Jorge Maradiaga

Personal information
- Nationality: Honduran
- Born: 2 February 1972 (age 54)

Sport
- Sport: Athletics
- Event: Decathlon

Medal record
Men's athletics
Representing Honduras
Central American Championships
| Gold medal – first place | 1991 Tegucigalpa | Decathlon |
| Silver medal – second place | 1991 Tegucigalpa | Pole vault |
Central American Games
| Gold medal – first place | 1994 San Salvador | Decathlon |
| Silver medal – second place | 1994 San Salvador | Pole vault |
| Bronze medal – third place | 1997 San Pedro Sula | Pole vault |

= Jorge Maradiaga =

Honduran decathlete

Jorge Alberto Flores Maradiaga (born 2 February 1972), also known as Jorge Flores, is a Honduran decathlete and pole vaulter. He won gold medals at the Central American Championships and Central American Games, and competed in the men's decathlon at the 1992 Summer Olympics. He was called in Spanish one of the renowned athletes of Honduras.

==Career==
At the 1991 Central American Championships in Athletics, Flores won the decathlon with 5663 points. He also won a silver medal in the individual pole vault.

Flores was selected to represent Honduras at the 1992 Summer Olympics in the decathlon as their sole competitor. On the first day of competition, he completed the 100 m in 11.75, long jump in 6.18 m, shot put in 9.54 m, high jump in 1.70 m, and 400 m in 54.81 seconds. On the final day, he finished the 110 m hurdles in 16.20 s, discus throw with 30.26 m, pole vault with 4.00 m, javelin throw in 42.46 m, and 1500 m in 5:04.10 minutes. His final score of 5746 points placed him 28th.

Flores set his decathlon then-personal best of 5856 points in 1994. He also performed a 5873-point decathlon at the 1994 Central American Games to win the gold medal, alongside another silver medal in the pole vault.

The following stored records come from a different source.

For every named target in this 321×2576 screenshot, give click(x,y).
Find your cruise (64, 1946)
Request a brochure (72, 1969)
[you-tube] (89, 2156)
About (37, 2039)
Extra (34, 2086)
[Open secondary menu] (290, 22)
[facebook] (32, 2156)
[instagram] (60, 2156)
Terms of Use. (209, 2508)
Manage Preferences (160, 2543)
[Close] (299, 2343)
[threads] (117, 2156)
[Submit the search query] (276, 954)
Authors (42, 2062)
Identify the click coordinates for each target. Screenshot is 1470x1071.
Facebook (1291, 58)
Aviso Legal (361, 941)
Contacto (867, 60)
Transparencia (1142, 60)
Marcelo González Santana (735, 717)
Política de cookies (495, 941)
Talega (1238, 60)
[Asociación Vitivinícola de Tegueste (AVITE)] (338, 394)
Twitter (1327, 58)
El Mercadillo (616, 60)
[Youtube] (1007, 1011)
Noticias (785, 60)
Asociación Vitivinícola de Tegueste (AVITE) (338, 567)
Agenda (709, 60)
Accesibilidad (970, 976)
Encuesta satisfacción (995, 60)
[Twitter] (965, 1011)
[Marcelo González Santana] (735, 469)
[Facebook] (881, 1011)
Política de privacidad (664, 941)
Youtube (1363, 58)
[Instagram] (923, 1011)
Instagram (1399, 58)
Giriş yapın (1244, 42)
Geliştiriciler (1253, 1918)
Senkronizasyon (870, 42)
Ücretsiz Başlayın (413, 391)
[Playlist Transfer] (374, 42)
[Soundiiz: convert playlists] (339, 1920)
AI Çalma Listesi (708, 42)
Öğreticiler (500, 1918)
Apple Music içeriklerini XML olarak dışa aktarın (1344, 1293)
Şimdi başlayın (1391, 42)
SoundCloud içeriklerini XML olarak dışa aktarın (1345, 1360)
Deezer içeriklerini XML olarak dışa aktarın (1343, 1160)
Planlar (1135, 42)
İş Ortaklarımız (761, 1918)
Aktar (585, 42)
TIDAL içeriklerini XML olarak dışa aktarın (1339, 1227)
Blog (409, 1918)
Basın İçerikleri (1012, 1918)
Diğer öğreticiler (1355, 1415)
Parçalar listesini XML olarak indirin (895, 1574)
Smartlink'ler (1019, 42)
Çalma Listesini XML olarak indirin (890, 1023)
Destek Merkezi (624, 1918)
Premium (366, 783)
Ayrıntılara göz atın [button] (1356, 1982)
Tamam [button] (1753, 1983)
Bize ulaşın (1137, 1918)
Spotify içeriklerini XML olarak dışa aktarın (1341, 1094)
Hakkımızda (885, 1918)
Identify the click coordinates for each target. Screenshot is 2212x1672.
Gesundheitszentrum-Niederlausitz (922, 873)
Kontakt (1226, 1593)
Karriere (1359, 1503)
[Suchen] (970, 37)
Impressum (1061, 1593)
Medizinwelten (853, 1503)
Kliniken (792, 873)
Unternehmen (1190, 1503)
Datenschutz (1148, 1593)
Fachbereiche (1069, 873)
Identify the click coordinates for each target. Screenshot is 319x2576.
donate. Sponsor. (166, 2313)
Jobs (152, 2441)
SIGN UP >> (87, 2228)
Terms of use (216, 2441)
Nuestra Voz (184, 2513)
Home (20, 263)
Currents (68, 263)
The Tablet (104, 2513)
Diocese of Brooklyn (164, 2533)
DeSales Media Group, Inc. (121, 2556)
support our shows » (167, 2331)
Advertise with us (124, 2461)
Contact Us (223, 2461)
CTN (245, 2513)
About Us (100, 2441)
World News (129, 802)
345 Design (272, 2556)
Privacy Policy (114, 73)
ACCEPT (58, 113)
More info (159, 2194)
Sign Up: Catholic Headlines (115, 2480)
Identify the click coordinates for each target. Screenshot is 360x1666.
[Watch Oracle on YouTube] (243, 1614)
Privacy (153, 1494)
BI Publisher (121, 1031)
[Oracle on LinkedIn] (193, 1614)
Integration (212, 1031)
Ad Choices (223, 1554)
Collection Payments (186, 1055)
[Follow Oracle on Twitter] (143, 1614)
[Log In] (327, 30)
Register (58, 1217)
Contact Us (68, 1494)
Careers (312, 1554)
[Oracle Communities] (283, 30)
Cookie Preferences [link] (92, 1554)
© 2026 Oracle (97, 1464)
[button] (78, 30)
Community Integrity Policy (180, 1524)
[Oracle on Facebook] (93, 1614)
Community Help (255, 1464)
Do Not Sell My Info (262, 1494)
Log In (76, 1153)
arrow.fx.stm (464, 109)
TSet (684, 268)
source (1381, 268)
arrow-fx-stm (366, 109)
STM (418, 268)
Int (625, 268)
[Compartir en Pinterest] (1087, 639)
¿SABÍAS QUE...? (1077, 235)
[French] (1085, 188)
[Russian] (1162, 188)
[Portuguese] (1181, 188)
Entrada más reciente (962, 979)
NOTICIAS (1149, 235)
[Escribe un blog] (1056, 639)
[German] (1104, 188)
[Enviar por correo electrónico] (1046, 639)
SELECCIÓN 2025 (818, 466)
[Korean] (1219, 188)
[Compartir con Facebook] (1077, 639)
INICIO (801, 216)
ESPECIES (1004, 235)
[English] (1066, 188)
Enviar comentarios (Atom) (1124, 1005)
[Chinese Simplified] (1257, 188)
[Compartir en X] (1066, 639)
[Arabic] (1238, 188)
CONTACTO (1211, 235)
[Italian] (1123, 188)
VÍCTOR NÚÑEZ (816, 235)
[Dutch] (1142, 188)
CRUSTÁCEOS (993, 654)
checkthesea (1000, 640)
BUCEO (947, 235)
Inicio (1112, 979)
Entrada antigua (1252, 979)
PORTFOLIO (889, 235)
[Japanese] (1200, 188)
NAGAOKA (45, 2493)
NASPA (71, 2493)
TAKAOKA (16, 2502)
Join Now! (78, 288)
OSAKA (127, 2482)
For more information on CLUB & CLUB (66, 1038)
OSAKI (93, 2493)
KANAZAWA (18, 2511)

Flores competed in the pole vault at the 1997 Central American Games held in San Pedro Sula, Honduras. He won the bronze medal, jumping 4.00 metres.

==Personal life==
Flores' brother is Francisco Flores, who competed at the 1993 World Athletics Championships and also won international medals in other competitions representing Honduras.

After his professional career, Flores became a masters athlete. He competed at the 2016 Honduran Masters Athletics Championships and qualified for that year's Central American Masters Athletics Championships in San Salvador, where he competed in the 110 m hurdles and 400 m hurdles along with his brother.